AUTHOR=Liu Fang-Fang , Li Ke 

TITLE=Malaria and dyserythropoiesis: a mini review

JOURNAL=Frontiers in Cellular and Infection Microbiology

VOLUME=Volume 15 - 2025

YEAR=2025

URL=https://www.frontiersin.org/journals/cellular-and-infection-microbiology/articles/10.3389/fcimb.2025.1679337

DOI=10.3389/fcimb.2025.1679337

ISSN=2235-2988

ABSTRACT=Malaria associated anemia is increasingly recognized as a consequence not only of red cell destruction but of profound, parasite driven disruption of erythropoiesis within the bone marrow niche. Here, we synthesize recent in vitro, ex vivo, clinical and postmortem studies to construct a unified mechanistic framework in which four interlocking pathways converge to produce dyserythropoiesis. First, a cytokine storm dominated by IL-6, TNF-α, IFN-γ and MIF suppresses erythropoietin synthesis, upregulates hepcidin and diverts erythroid progenitors toward myeloid fate via destabilization of GATA-1. Second, hemozoin crystals catalyze Fenton chemistry and lipid peroxidation, generating 4-hydroxynonenal adducts that cripple GATA-1 and trigger mitochondrial apoptosis of erythroblasts.
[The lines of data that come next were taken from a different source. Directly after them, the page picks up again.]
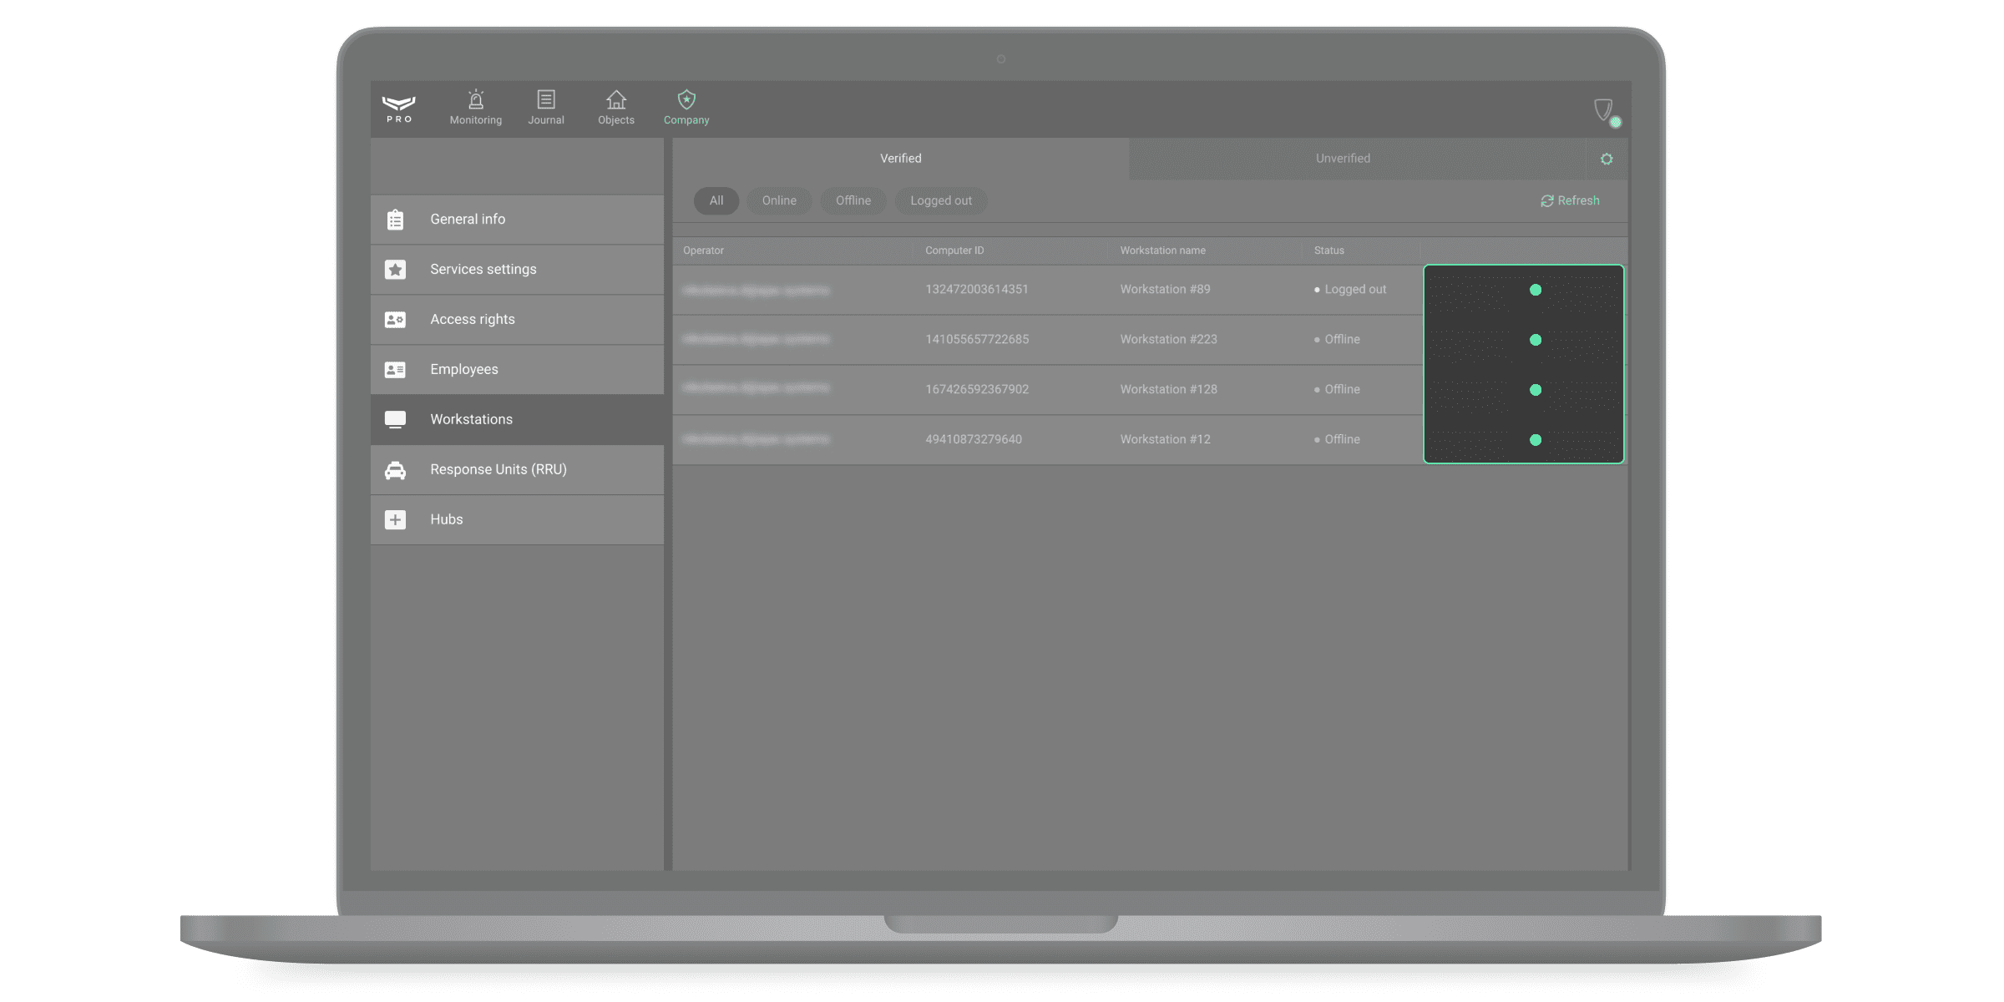Toggle green indicator for Workstation #89

point(1536,290)
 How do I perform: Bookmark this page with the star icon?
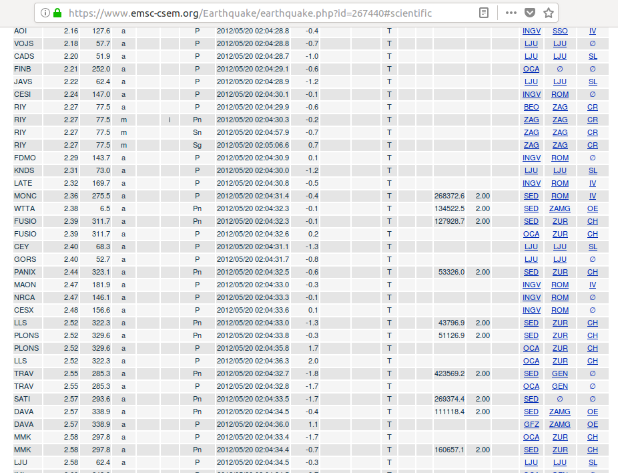548,13
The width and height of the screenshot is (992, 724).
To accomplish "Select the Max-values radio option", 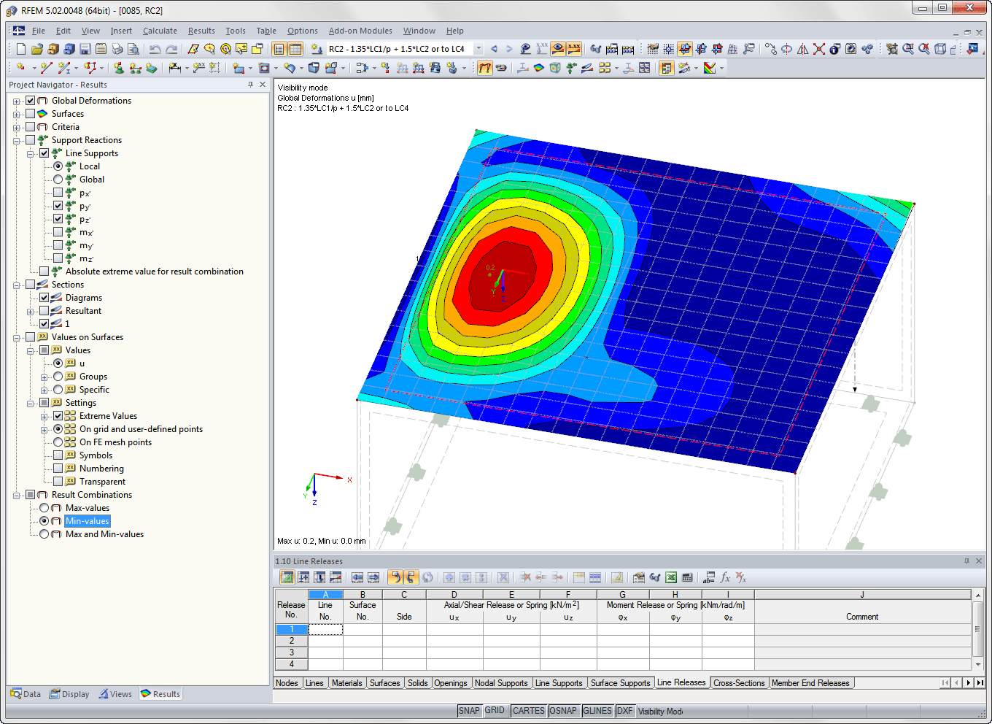I will click(x=44, y=508).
Third, Plasmodium parasites preferentially infect orthochromatic erythroblasts, prolonging a 10-day gametocyte maturation cycle beyond the host’s 3–4-day enucleation window and releasing extracellular vesicles that arrest terminal differentiation. Fourth, hemozoin-laden macrophages remodel erythroblastic islands, precipitating local iron restriction and sustained oxidative stress. Together these processes create a “developmental sanctuary” that favors parasite persistence while crippling host erythropoiesis. We also highlight emerging single-cell and spatial-omics technologies, together with 3-D bone-marrow organoids, as platforms for dissecting spatiotemporal parasite–host interactions and for testing niche-targeted therapies aimed at reversing ineffective erythropoiesis.